**Prompt:** The records below need to come back exactly as they are, pictures omitted.

-*-

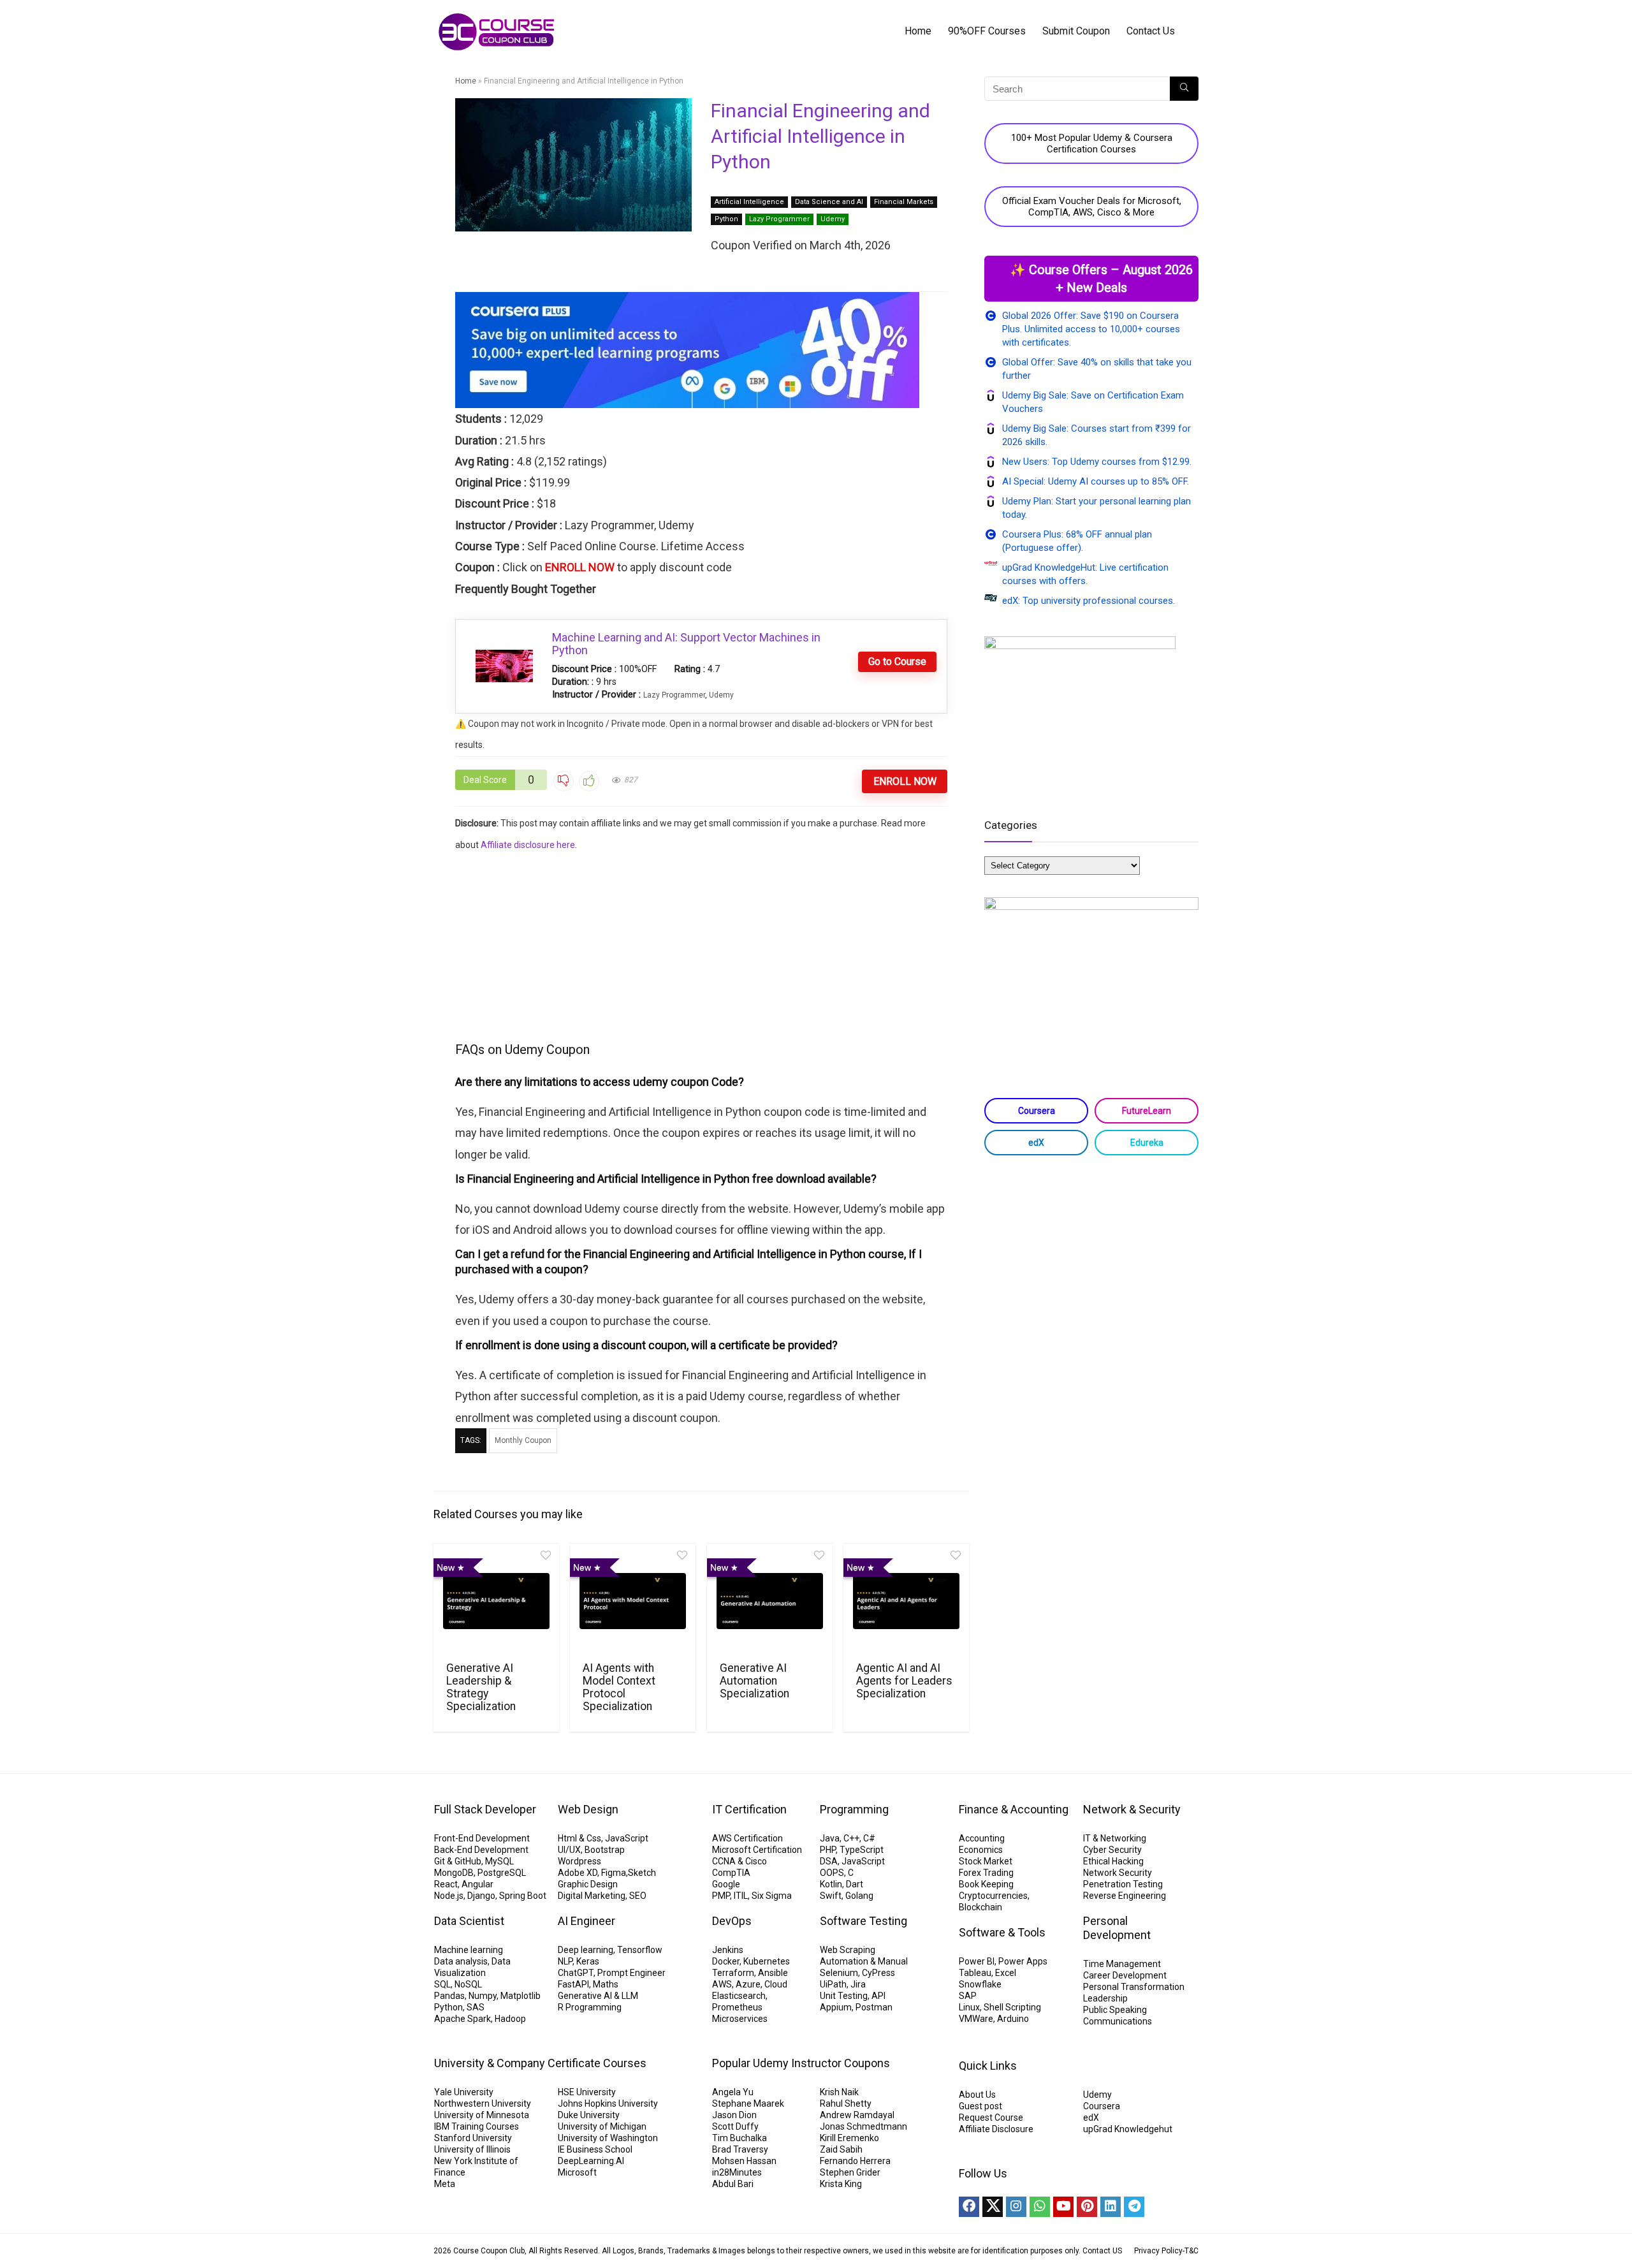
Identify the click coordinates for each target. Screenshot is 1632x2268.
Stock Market (985, 1861)
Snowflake (980, 1984)
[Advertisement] (701, 945)
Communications (1117, 2021)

-*-

**Output of the exercise:**
Identify the click coordinates for each target. Screenshot is 1632x2268.
Stock Market (985, 1861)
Snowflake (980, 1984)
[Advertisement] (701, 945)
Communications (1117, 2021)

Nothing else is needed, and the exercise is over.